» WHAT IS REQUIRED
Would you return exactly the lines from the top of the data below through the one containing "The image size is (821, 476).", leaving out the pictures?
INPUT RECORDS: Begin
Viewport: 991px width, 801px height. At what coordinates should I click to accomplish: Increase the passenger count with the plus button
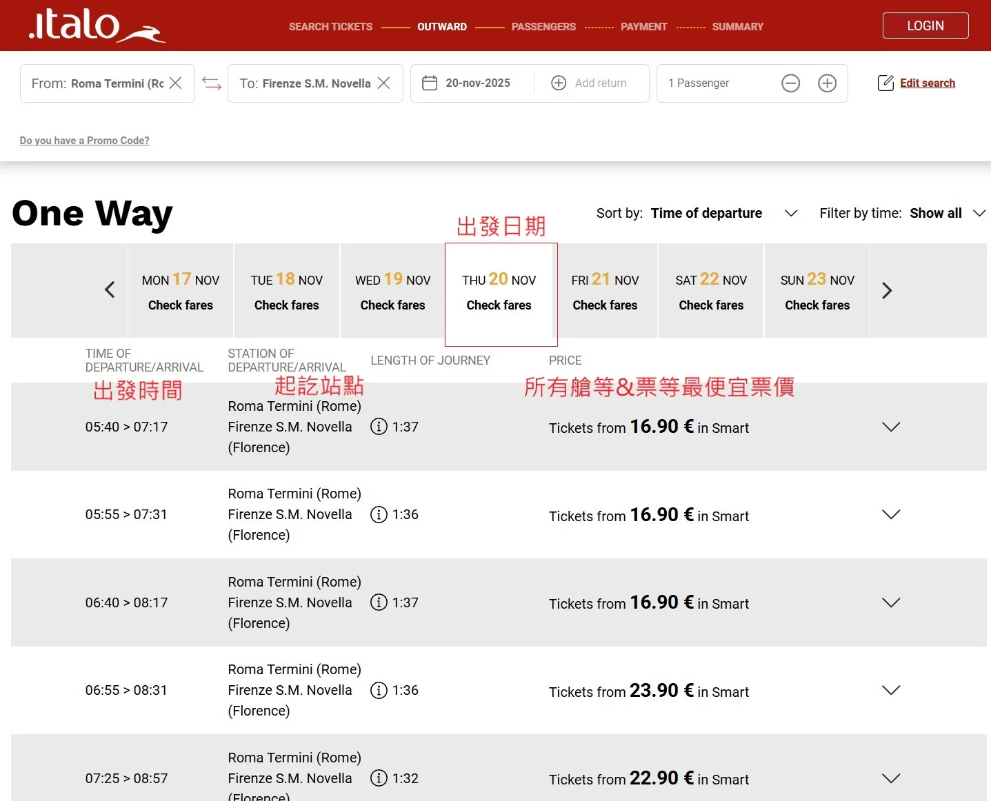(828, 83)
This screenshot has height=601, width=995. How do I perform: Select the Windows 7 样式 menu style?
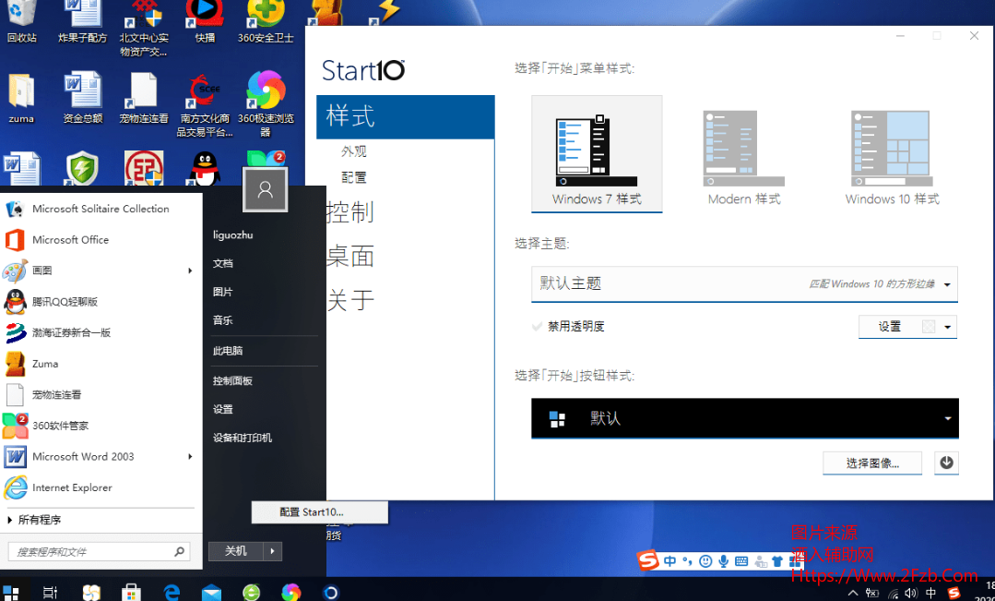pyautogui.click(x=597, y=153)
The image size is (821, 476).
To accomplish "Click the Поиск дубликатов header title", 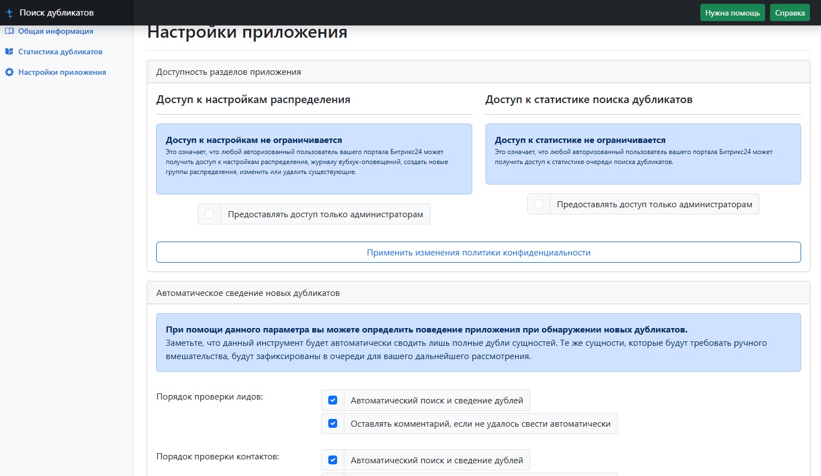I will [x=56, y=13].
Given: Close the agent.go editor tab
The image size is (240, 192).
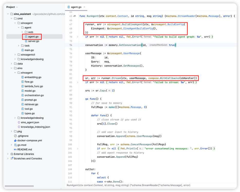Looking at the screenshot, I should click(85, 7).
INPUT RECORDS: End
» RESPONSE TO THIS TASK
Viewport: 991px width, 801px height. At what coordinates should I click to accomplish: Increase the passenger count with the plus button
(828, 83)
This screenshot has height=601, width=995. How do I perform: Select the Windows 7 样式 menu style?
pyautogui.click(x=597, y=153)
The image size is (821, 476).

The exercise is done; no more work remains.